Kegiatan ini sekaligus menjadi implementasi Peraturan Kepala Badan Gizi Nasional (BGN) Nomor 1 Tahun 2026 serta Keputusan Presiden Nomor 19 Tahun 2025 terkait penyelenggaraan Program Makan Bergizi Gratis (MBG).
Tenaga Ahli Bidang Sistem dan Tata Kelola BGN, Dipl. Ing. Alfa Riza, menilai pelatihan tersebut sebagai langkah strategis yang dapat menjadi contoh bagi daerah lain. Menurutnya, penguatan kemampuan pengelolaan limbah di dapur SPPG juga berpotensi mendukung keberlanjutan program MBG serta meningkatkan efektivitas penggunaan anggaran negara.
“Pelatihan ini pertama digelar di Indonesia.

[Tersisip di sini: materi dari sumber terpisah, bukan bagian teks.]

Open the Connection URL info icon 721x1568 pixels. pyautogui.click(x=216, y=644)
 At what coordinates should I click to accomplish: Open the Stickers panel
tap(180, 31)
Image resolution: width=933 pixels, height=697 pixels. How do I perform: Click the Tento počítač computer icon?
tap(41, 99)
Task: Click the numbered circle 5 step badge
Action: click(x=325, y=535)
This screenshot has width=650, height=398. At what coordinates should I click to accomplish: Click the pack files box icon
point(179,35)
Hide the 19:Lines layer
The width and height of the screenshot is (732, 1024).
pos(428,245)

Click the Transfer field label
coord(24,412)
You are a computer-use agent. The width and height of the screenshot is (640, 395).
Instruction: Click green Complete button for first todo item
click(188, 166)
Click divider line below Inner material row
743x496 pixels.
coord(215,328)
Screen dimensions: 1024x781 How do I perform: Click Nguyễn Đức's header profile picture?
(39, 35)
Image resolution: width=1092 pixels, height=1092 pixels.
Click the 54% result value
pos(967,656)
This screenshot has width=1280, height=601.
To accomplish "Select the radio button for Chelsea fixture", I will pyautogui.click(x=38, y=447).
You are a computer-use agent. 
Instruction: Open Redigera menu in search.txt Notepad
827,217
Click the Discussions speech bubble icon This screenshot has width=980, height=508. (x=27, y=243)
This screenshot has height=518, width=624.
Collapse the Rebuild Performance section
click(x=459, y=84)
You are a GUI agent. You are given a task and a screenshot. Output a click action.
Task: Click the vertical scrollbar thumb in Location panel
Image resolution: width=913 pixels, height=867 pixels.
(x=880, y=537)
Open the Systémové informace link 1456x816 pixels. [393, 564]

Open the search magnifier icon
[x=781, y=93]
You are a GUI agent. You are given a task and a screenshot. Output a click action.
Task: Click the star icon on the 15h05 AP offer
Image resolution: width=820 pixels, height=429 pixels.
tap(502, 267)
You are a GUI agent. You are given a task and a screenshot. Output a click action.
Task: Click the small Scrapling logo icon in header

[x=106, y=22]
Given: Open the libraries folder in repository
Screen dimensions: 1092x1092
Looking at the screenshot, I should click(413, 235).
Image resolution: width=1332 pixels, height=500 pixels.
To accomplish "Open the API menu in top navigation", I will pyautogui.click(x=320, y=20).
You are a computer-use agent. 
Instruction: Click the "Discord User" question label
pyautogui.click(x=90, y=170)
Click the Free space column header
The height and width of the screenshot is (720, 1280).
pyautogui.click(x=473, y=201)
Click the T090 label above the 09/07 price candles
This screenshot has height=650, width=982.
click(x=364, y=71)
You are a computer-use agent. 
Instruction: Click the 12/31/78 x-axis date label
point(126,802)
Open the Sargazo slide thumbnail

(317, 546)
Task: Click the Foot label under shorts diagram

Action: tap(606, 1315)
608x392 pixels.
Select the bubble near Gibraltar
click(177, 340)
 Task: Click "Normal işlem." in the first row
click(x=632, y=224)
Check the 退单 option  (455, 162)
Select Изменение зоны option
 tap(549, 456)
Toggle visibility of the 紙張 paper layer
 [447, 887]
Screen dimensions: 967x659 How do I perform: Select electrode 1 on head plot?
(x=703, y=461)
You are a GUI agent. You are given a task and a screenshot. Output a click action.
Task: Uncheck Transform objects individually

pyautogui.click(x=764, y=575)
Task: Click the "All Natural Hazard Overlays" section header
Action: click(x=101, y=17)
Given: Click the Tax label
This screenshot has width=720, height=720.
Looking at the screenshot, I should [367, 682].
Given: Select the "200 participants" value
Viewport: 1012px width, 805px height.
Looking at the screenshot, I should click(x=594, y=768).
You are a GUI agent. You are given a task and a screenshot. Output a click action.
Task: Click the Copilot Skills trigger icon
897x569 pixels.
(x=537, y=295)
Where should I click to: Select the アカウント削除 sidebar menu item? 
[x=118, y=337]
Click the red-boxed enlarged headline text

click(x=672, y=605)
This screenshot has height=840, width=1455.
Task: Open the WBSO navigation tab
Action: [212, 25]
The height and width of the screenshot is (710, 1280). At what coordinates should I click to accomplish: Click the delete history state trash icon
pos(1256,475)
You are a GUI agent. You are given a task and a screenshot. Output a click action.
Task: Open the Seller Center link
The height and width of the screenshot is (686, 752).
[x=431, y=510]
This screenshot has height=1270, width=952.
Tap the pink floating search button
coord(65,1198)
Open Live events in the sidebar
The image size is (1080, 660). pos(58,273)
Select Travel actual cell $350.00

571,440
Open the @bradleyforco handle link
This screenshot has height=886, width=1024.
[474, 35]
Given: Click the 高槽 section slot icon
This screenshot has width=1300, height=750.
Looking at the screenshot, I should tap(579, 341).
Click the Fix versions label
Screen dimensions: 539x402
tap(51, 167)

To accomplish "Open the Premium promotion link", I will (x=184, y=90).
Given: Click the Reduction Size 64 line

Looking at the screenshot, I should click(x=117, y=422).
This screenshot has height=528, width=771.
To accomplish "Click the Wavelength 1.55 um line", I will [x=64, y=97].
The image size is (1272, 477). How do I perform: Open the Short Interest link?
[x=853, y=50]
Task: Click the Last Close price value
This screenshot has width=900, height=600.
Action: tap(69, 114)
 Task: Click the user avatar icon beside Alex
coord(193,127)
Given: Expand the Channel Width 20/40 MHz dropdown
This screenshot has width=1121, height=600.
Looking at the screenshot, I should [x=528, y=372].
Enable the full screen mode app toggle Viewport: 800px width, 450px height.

Sangat penting untuk dicermati dan diikuti sehingga dapat diimplementasikan dalam dapur-dapur SPPG. Ini perlu ditiru oleh provinsi lain agar kita bisa mengoptimalisasikan dana APBN menjadi tepat guna,” kata Alfa Riza kepada wartawan di Pekanbaru, Sabtu (20/6/2026).
Alfa menjelaskan, perhatian terhadap pengelolaan limbah sebenarnya telah masuk dalam penyusunan petunjuk teknis MBG sejak akhir 2025. Namun, dalam pelaksanaan di lapangan masih ditemukan volume limbah yang cukup besar, terutama pada masa awal program.
Ia menyebut pada periode April hingga Mei 2025, dapur-dapur SPPG menghasilkan limbah makanan dalam jumlah banyak. Padahal, tujuan utama program adalah memastikan makanan yang disajikan dapat dikonsumsi secara optimal oleh penerima manfaat.
Karena itu, Alfa menekankan perlunya kreativitas dan inovasi dari pengawas gizi maupun juru masak dalam menyusun menu yang menarik dan sesuai selera penerima manfaat, sehingga makanan yang disajikan tidak terbuang percuma.